● EXERCISE DETAILS
Write out the data below word for word, from the line containing "What do you see at coordinates (520, 152)" through the line containing "(572, 272).", with both of those lines included.

(Records in a dataset)
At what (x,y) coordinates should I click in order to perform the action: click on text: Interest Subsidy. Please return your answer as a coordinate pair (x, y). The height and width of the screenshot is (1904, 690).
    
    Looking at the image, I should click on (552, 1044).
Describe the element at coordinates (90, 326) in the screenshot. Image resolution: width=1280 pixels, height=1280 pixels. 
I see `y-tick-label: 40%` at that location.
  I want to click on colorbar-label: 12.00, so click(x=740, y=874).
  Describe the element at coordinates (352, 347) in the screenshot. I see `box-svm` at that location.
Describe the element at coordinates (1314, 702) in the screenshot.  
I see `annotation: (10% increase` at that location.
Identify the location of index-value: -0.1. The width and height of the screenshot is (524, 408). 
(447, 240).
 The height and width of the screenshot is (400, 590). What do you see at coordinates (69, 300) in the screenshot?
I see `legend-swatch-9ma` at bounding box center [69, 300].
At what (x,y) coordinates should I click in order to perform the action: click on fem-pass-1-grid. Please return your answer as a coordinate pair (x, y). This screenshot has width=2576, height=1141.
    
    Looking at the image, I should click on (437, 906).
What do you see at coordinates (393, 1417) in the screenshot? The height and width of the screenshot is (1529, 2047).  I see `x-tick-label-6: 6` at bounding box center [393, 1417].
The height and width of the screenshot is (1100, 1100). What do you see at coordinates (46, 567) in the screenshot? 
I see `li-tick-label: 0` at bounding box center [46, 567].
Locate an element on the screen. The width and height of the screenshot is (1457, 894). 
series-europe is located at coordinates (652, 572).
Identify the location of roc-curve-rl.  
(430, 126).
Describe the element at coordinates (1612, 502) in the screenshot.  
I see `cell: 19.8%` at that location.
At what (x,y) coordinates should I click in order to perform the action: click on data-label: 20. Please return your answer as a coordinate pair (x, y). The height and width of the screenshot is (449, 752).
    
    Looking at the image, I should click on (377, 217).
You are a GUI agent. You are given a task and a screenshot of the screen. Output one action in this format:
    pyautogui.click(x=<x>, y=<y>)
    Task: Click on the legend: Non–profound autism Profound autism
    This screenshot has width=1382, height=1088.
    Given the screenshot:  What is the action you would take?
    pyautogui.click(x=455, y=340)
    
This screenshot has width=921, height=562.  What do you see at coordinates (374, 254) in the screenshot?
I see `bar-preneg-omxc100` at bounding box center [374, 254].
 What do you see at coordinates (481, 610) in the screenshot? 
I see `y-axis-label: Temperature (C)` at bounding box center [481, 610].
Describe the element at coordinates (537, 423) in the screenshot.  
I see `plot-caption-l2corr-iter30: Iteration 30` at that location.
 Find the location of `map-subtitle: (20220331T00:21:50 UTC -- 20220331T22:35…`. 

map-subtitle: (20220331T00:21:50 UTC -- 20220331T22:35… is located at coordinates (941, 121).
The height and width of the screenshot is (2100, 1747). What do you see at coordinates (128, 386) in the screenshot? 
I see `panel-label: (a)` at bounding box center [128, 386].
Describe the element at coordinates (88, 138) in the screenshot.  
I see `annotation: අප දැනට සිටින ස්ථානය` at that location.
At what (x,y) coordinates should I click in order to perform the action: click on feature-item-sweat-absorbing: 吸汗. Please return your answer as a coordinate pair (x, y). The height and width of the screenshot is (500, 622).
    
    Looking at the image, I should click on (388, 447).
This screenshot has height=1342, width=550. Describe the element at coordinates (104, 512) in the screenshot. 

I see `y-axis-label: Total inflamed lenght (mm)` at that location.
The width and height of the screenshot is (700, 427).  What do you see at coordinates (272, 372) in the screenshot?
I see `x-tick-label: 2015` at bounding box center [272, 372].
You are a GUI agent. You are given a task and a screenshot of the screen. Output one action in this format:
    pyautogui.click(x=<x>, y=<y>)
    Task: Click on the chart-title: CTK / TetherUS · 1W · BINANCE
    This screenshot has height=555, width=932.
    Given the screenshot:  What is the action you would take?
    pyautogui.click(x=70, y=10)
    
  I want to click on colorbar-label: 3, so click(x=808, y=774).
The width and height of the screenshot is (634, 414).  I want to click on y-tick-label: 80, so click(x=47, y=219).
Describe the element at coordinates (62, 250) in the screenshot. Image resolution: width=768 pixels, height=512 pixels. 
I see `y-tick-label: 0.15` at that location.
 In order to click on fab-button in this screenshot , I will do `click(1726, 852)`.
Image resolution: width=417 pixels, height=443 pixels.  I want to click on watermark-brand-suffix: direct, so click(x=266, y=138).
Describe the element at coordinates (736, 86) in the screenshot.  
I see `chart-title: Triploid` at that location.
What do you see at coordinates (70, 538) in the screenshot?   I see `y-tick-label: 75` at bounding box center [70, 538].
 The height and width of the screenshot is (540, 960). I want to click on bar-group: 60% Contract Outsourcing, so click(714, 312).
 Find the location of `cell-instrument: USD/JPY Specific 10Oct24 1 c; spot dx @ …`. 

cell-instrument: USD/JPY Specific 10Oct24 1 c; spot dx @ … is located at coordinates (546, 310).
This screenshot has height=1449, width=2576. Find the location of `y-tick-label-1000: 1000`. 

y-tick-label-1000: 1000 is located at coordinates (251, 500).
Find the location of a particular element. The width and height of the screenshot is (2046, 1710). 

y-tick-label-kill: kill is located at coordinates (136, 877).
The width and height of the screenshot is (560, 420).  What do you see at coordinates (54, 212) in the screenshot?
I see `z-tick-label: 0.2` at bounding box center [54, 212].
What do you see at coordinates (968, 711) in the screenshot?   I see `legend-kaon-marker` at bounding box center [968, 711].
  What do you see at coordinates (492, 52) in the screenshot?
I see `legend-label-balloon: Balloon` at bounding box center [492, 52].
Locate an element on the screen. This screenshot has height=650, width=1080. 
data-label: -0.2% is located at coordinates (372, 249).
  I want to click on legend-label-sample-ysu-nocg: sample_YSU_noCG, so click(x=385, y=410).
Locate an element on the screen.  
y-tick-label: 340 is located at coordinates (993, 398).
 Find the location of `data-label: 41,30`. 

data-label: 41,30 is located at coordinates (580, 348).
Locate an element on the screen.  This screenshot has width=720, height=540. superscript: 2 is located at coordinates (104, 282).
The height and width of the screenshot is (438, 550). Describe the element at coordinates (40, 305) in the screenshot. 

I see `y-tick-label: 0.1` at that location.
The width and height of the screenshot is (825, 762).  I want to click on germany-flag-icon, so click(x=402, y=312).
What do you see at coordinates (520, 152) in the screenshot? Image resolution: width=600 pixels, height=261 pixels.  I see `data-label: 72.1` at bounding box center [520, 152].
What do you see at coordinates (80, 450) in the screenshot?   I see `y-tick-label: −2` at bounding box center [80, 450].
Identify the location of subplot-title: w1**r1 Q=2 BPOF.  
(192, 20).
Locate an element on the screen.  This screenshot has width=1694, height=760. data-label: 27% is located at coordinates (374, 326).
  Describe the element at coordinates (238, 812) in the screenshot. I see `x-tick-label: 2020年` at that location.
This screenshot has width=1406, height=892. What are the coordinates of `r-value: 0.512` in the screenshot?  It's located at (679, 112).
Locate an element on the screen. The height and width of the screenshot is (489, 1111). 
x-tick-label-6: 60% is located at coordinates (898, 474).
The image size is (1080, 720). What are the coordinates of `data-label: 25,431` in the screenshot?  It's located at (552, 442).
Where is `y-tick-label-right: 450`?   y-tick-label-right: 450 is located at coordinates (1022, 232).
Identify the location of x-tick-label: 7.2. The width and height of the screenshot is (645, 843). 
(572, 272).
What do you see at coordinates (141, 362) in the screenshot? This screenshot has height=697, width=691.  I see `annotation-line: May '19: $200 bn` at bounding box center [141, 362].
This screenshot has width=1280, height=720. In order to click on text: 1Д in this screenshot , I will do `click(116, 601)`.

● RESPONSE TO THE EXERCISE
What do you see at coordinates (520, 152) in the screenshot? Image resolution: width=600 pixels, height=261 pixels.  I see `data-label: 72.1` at bounding box center [520, 152].
What do you see at coordinates (80, 450) in the screenshot?   I see `y-tick-label: −2` at bounding box center [80, 450].
Identify the location of subplot-title: w1**r1 Q=2 BPOF.  
(192, 20).
Locate an element on the screen.  This screenshot has width=1694, height=760. data-label: 27% is located at coordinates (374, 326).
  Describe the element at coordinates (238, 812) in the screenshot. I see `x-tick-label: 2020年` at that location.
This screenshot has width=1406, height=892. What are the coordinates of `r-value: 0.512` in the screenshot?  It's located at (679, 112).
Locate an element on the screen. The height and width of the screenshot is (489, 1111). 
x-tick-label-6: 60% is located at coordinates (898, 474).
The image size is (1080, 720). What are the coordinates of `data-label: 25,431` in the screenshot?  It's located at (552, 442).
Where is `y-tick-label-right: 450`?   y-tick-label-right: 450 is located at coordinates (1022, 232).
Identify the location of x-tick-label: 7.2. The width and height of the screenshot is (645, 843). 
(572, 272).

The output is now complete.